__Description of the task__
Please copy the items below word for word, starting at the line that contains "Describe the element at coordinates (1332, 50)" and stopping after the line that contains "center [608, 214].".
---------- Data for processing
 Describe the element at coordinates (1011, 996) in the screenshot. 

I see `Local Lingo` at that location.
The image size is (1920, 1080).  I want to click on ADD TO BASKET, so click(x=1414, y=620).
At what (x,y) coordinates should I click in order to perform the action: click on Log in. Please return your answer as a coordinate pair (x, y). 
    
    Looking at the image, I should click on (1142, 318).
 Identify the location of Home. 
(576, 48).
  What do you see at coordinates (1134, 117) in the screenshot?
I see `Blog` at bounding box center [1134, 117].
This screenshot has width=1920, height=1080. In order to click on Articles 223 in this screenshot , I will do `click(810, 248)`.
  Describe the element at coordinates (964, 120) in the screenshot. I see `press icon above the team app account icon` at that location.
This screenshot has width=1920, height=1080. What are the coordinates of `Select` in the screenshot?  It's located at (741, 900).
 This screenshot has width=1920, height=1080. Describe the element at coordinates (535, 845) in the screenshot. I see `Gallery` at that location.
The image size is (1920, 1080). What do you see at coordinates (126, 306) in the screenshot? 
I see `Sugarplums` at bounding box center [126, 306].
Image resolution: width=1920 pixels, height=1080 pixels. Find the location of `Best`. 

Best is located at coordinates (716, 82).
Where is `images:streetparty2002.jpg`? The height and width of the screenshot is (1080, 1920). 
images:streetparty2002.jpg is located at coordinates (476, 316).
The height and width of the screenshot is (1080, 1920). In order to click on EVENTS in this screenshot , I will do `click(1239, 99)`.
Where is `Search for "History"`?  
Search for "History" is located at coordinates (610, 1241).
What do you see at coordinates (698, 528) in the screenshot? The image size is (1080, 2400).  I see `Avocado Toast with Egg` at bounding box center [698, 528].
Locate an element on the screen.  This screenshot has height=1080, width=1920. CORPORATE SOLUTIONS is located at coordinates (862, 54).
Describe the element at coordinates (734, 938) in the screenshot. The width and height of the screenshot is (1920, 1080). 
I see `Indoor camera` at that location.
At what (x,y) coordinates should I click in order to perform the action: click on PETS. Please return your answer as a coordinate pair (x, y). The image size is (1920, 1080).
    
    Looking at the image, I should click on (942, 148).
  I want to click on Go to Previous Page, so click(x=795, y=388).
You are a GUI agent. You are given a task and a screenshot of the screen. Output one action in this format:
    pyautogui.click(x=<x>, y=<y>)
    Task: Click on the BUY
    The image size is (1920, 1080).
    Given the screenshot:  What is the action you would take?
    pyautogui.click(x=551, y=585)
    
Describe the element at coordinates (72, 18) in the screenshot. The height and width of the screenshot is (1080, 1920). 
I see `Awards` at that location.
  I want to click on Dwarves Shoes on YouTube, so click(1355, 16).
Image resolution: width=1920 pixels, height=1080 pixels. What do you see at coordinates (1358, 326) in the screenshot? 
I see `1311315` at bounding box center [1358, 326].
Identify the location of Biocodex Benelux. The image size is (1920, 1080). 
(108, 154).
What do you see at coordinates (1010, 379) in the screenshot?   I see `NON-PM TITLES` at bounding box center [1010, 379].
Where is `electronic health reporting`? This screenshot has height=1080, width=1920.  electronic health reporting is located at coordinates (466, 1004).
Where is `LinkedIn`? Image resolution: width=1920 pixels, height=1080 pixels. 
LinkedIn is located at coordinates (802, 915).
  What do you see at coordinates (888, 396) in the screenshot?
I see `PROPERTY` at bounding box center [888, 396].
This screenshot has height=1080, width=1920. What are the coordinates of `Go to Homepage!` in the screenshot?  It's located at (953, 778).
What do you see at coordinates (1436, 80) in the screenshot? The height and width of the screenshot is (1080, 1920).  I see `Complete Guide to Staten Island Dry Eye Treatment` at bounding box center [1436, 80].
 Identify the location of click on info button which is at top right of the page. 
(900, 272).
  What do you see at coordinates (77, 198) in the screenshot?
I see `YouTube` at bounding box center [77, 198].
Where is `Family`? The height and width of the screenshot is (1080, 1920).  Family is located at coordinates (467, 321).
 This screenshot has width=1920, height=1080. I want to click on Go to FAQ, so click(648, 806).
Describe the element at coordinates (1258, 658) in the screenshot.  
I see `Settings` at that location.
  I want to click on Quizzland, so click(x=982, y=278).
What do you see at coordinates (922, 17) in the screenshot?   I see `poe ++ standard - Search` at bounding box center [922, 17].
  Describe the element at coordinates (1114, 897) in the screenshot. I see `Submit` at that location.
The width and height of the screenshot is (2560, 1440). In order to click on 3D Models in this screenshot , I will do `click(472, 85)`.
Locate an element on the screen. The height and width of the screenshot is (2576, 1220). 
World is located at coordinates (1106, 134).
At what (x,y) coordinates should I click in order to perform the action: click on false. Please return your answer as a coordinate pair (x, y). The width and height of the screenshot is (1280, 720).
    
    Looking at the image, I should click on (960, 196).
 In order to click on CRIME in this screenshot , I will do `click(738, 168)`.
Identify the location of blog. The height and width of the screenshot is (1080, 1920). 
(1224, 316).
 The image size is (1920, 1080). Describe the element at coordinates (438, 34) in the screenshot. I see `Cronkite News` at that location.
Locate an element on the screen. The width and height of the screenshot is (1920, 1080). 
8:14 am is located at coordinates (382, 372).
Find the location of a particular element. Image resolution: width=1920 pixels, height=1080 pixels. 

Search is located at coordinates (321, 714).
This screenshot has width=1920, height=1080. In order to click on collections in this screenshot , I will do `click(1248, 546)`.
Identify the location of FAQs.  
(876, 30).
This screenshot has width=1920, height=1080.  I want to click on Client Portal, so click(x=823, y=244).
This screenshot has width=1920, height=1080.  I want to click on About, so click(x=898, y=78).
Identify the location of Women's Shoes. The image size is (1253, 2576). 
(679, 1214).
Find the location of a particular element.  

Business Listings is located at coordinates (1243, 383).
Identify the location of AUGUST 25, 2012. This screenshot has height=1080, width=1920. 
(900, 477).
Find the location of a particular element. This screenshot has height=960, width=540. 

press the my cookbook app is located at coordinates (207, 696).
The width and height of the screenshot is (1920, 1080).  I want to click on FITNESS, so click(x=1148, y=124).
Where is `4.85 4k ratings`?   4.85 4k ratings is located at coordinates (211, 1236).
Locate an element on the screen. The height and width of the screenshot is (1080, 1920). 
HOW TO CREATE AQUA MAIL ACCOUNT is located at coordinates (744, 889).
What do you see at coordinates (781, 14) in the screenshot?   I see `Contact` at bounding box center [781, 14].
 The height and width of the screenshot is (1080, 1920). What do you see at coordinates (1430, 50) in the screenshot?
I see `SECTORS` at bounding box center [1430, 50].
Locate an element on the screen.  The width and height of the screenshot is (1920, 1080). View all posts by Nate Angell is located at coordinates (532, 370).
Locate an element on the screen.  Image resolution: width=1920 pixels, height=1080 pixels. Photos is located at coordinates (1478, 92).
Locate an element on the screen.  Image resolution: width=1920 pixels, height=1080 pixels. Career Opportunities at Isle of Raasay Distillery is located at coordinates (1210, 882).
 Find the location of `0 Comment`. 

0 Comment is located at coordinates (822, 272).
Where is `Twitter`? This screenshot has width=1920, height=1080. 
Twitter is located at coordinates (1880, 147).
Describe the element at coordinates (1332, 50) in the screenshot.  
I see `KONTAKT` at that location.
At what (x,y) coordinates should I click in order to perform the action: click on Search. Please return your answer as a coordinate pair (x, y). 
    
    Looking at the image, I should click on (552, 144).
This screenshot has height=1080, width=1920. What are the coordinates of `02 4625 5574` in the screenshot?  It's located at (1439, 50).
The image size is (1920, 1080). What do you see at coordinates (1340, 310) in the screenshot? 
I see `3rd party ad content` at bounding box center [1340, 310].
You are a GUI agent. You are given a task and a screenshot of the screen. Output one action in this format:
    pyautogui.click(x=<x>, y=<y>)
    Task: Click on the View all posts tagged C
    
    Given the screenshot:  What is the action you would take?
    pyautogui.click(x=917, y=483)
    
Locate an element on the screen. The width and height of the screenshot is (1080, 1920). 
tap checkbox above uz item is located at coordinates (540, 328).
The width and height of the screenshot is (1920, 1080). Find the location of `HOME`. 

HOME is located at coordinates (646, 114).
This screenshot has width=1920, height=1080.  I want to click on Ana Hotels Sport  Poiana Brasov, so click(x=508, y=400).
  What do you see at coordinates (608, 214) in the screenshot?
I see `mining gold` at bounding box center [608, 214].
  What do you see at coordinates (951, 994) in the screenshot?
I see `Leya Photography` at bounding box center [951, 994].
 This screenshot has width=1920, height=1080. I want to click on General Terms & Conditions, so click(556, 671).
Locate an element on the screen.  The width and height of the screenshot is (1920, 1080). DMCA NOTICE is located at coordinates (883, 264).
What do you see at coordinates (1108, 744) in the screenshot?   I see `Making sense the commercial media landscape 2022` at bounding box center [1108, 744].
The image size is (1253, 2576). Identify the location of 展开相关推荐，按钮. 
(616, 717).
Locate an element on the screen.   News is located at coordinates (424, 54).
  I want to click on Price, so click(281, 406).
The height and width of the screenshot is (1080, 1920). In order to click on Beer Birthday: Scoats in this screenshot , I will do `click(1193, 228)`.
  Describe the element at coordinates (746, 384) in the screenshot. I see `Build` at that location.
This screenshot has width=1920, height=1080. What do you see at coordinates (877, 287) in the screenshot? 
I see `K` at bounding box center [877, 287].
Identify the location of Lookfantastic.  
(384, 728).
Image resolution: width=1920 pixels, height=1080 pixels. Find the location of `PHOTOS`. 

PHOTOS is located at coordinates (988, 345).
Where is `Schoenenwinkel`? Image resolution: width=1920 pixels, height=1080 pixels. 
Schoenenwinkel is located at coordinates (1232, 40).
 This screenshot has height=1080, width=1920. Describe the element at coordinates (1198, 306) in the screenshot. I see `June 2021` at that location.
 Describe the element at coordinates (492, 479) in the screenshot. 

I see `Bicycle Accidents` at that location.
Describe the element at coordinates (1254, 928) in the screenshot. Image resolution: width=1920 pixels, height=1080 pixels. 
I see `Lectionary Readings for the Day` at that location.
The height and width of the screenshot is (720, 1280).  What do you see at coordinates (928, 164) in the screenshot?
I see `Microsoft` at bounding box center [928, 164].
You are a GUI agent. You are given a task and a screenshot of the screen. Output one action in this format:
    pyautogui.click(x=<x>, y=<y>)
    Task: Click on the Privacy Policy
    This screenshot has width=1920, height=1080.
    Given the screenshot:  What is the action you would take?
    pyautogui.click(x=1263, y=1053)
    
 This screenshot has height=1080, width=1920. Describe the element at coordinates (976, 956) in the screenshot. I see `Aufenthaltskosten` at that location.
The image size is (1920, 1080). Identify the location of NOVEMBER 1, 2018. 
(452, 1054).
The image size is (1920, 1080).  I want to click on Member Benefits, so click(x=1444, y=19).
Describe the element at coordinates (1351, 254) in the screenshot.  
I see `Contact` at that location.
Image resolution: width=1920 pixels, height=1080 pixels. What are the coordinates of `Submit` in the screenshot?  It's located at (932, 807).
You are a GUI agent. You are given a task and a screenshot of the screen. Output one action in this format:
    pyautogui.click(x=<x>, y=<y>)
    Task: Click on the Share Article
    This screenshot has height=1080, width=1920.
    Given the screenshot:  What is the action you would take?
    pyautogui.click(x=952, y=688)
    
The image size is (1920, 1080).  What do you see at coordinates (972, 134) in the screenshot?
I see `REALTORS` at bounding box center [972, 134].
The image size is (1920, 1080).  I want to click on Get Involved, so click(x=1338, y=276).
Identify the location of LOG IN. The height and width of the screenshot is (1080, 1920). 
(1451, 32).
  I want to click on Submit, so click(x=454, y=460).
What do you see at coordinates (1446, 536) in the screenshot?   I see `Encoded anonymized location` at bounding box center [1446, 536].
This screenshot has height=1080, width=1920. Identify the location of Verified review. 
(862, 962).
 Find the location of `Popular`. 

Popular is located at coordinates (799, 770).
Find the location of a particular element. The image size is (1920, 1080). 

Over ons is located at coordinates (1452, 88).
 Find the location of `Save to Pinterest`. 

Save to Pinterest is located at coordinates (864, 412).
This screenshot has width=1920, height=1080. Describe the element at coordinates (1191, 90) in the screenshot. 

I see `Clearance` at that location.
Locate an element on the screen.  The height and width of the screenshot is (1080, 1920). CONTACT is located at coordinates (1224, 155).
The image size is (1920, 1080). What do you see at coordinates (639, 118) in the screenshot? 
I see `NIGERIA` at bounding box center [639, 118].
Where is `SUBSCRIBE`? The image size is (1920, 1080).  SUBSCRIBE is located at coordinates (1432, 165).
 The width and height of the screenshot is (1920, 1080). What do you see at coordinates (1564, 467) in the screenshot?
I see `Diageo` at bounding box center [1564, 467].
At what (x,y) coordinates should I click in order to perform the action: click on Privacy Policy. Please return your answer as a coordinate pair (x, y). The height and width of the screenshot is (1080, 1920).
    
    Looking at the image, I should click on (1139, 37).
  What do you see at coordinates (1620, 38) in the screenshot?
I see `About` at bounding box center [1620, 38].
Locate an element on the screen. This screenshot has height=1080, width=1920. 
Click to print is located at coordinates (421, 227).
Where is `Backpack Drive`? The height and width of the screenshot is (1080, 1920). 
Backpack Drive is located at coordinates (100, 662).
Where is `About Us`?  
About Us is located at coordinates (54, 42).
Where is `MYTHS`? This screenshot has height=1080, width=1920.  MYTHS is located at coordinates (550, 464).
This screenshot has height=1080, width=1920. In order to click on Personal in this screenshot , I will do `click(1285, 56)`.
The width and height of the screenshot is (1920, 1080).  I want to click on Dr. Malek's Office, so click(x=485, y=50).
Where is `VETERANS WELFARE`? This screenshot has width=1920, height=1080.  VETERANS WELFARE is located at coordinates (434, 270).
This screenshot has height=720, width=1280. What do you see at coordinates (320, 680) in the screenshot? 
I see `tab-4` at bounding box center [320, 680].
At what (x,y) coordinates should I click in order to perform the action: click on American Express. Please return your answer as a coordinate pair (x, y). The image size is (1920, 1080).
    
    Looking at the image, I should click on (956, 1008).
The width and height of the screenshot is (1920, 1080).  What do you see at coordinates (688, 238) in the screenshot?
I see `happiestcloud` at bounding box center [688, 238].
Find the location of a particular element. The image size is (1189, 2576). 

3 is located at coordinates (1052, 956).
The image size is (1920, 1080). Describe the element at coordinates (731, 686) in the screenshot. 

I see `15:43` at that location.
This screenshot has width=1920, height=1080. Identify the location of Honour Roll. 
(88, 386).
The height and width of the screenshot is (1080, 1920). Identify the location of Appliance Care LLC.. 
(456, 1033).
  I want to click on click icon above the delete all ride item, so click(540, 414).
--------------------
__Result__
Describe the element at coordinates (1332, 50) in the screenshot.  
I see `KONTAKT` at that location.
At what (x,y) coordinates should I click in order to perform the action: click on Search. Please return your answer as a coordinate pair (x, y). 
    
    Looking at the image, I should click on (552, 144).
This screenshot has height=1080, width=1920. What are the coordinates of `02 4625 5574` in the screenshot?  It's located at (1439, 50).
The image size is (1920, 1080). What do you see at coordinates (1340, 310) in the screenshot? 
I see `3rd party ad content` at bounding box center [1340, 310].
You are a GUI agent. You are given a task and a screenshot of the screen. Output one action in this format:
    pyautogui.click(x=<x>, y=<y>)
    Task: Click on the View all posts tagged C
    
    Given the screenshot:  What is the action you would take?
    pyautogui.click(x=917, y=483)
    
Locate an element on the screen. The width and height of the screenshot is (1080, 1920). 
tap checkbox above uz item is located at coordinates (540, 328).
The width and height of the screenshot is (1920, 1080). Find the location of `HOME`. 

HOME is located at coordinates (646, 114).
This screenshot has width=1920, height=1080.  I want to click on Ana Hotels Sport  Poiana Brasov, so click(x=508, y=400).
  What do you see at coordinates (608, 214) in the screenshot?
I see `mining gold` at bounding box center [608, 214].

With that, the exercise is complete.